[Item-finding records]
>>>>
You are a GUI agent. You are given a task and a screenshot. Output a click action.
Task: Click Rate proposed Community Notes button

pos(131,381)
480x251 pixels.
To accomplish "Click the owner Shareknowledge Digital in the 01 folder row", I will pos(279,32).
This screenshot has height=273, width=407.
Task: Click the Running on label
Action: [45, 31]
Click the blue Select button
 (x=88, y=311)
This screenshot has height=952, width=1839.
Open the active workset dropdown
<<<<
>>>>
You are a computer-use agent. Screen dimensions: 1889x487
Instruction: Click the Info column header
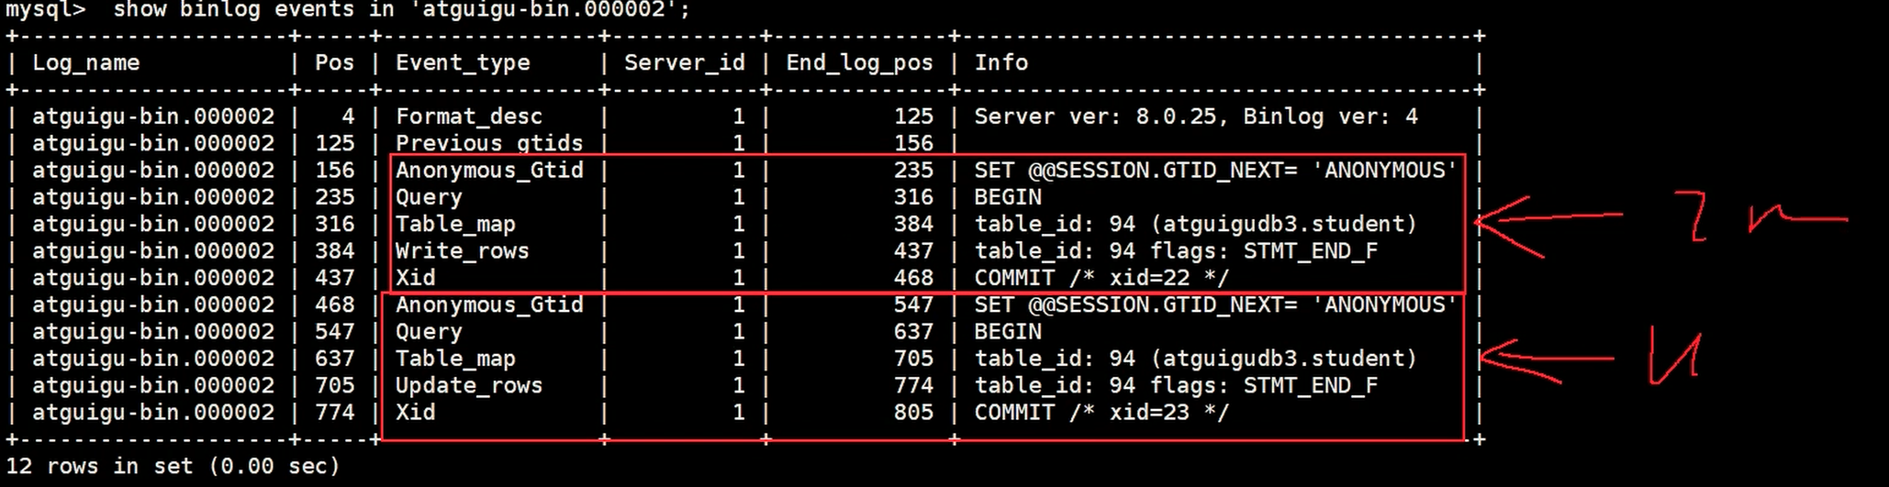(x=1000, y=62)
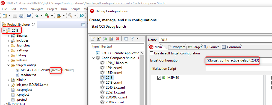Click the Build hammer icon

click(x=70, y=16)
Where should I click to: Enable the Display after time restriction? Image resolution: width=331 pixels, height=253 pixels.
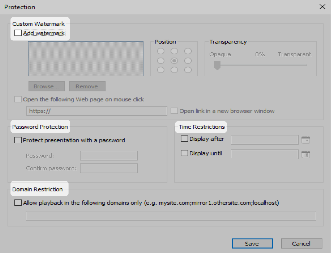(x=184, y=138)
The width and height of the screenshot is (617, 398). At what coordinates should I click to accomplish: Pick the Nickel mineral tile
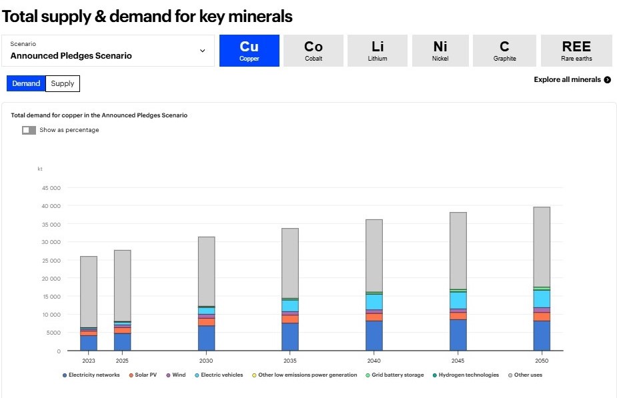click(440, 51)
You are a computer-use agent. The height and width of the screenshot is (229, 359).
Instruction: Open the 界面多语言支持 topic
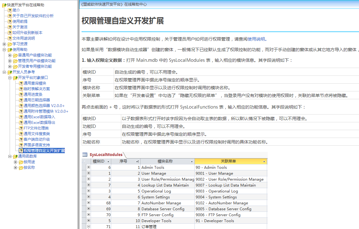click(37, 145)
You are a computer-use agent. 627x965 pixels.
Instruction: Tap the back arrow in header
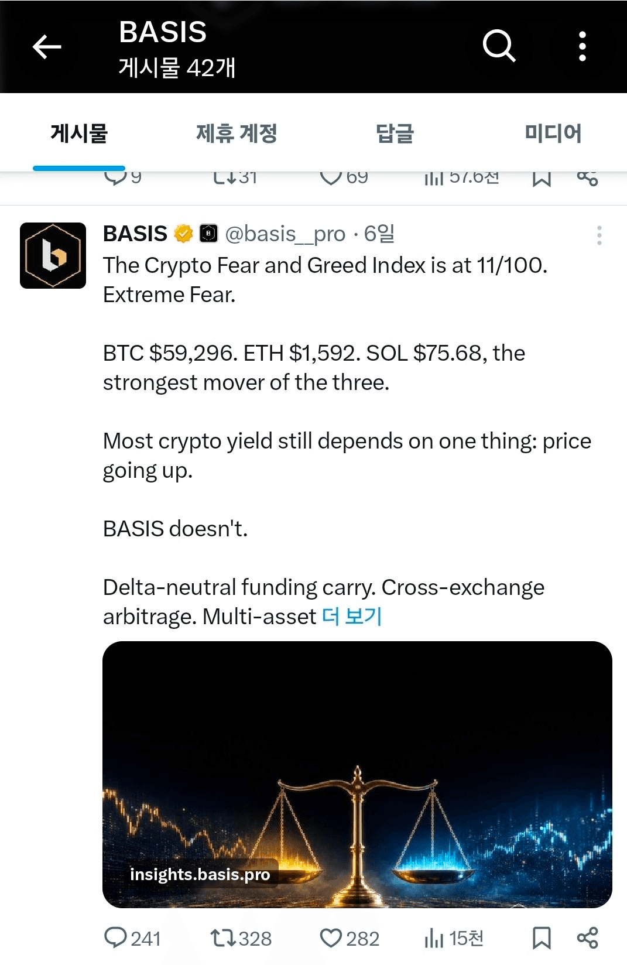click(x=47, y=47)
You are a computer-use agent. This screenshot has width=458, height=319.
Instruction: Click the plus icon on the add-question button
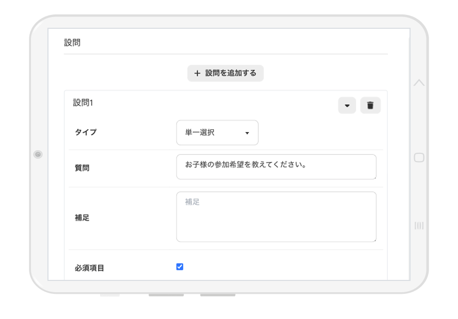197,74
<<<<
* **Problem requirements**
Substitute "Details" for "Info" in the records from the line with "You are a computer-use agent. Screen" up to and including the line with "click(x=70, y=16)". Give back only those lines, with the pictures left out.

* **Response**
You are a computer-use agent. Screen dimensions: 1889x487
Instruction: Click the Details column header
(x=1000, y=62)
Click the Build hammer icon

click(x=70, y=16)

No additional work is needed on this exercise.